How can you possibly have followed ANY of the discussions and projections regarding conference realignment that have taken place over the past 12 months and come away with THAT read? Virtually every single analyst that has projected the "conference realignment and two major super conferences" has placed UM either in the Big 10 or the SEC. Even 247 recently showed the top perceived college football brands ... based on a survey of high school football recruits ... and U of Miami was in the top 10. The ESPN / FOX programming people would LOVE to have games with either UM / OSU or UM / Tennessee.
 
How can you possibly have followed ANY of the discussions and projections regarding conference realignment that have taken place over the past 12 months and come away with THAT read? Virtually every single analyst that has projected the "conference realignment and two major super conferences" has placed UM either in the Big 10 or the SEC. Even 247 recently showed the top perceived college football brands ... based on a survey of high school football recruits ... and U of Miami was in the top 10. The ESPN / FOX programming people would LOVE to have games with either UM / OSU or UM / Tennessee.
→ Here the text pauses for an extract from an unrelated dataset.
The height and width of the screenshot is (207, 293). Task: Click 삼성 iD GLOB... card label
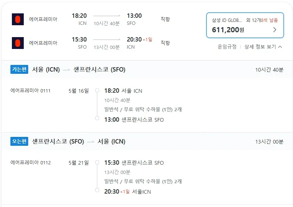click(227, 20)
Mostly because most articles that cross my screen and most ESPN "journalist" usually say Clemson, FSU, and "maybe UNC". Only recently have I seen Miami start to slip into a few. All the Miami outlets I follow obviously always mention Miami.

Are you on a mission to prove the obvious to me? That we occasionally put up big ratings when we're occasionally in prime time?

Or do you consume your media in circle-jerk mode?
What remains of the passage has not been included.